You may remember from my previous posts that this is the year I had set aside to learn embroidery. I've managed to do a few small projects (you can see how they turned out here), but was looking to do something a little more substantial when my delightful niece took it upon herself to send me a cross stitch kit or two. She runs her own cross stitch business you see and I'm thankful that she chose some designs for me as I'm quite sure I wouldn't have been able to narrow down my selection from the range that she stocks. You can have a look for yourself at X Squared. Hayley must have seen my crochet Lego scarf because amongst the kits, the project that immediately jumped out at me was the Mini Block fractal she was kind enough to send.

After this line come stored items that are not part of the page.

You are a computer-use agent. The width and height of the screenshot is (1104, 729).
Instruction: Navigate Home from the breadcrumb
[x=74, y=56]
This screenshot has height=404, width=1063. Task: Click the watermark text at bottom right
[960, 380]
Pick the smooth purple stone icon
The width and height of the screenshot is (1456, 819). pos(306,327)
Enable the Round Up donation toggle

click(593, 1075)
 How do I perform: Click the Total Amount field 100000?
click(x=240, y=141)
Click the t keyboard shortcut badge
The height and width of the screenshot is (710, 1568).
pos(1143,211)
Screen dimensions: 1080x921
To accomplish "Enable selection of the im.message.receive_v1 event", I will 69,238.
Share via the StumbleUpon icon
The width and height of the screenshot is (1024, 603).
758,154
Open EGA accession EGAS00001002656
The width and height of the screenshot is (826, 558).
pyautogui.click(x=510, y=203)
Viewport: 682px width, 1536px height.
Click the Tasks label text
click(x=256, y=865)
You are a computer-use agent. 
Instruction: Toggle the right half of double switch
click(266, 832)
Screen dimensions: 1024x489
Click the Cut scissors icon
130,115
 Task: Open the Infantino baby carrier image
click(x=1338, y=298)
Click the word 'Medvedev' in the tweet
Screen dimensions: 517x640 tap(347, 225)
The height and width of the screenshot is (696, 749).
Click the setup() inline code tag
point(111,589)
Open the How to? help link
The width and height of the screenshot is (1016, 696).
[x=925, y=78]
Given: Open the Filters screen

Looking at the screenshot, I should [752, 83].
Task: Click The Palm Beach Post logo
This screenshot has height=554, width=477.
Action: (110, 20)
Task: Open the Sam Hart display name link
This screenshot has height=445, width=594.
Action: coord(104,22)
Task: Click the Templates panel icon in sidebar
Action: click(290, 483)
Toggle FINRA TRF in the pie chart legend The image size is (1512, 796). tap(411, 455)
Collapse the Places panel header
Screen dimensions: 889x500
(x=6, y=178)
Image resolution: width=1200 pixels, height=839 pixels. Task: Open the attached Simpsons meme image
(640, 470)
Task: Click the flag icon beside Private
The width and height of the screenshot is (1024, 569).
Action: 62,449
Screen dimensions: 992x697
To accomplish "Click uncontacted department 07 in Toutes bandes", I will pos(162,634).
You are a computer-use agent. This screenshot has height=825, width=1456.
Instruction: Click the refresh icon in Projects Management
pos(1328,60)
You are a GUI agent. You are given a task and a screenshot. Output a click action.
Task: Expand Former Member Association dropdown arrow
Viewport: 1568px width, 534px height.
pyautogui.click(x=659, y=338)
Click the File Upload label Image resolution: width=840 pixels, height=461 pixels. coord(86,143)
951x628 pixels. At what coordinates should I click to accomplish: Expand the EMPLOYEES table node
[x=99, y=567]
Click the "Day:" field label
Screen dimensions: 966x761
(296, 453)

Now I'm not the neatest person in the world and I was worried from the outset that I would really struggle to put together row after row of perfectly formed stitches. Thankfully there is quite a bit to do prior to actually forming the first stitch, so I put my fears aside and carefully measured the centre of my fabric and sorted all of my threads. As a beginner, I'm not sure of the tried and true methods of thread sorting, however I thought the easiest way for me would be to use a sheet of clear projector film (the sort they used to use for overhead projectors before the digital age took over - yes you'd be surprised what I have stored in my cupboards!) with holes punched and codes and colours marked with a Sharpie.
Let the stitching begin....
There's something so very Downton Abbey/Pride and Prejudice about sitting down with an embroidery hoop and thread and whiling away the hours. Naturally I would hope for a maid or two to bring the odd cup of tea in exquisite floral teacups, but alas the relaxation of forming the stitches is usually interrupted not by a maid, but the pressing need to cook or pick up a child from wherever they may be at any given time. I'm pleased to say that despite the interruptions and my less than perfect stitches, this is a project I'm really enjoying. The shading looks amazing so the bricks really do look like they are in 3D - at one point my daughter asked if I was sewing stitches on top of each other to get the effect.
This project might take a while to complete, so I do encourage you to follow us on Facebook for updates and hopefully one day in the not so distant future there'll be an update with this framed and hanging on the wall.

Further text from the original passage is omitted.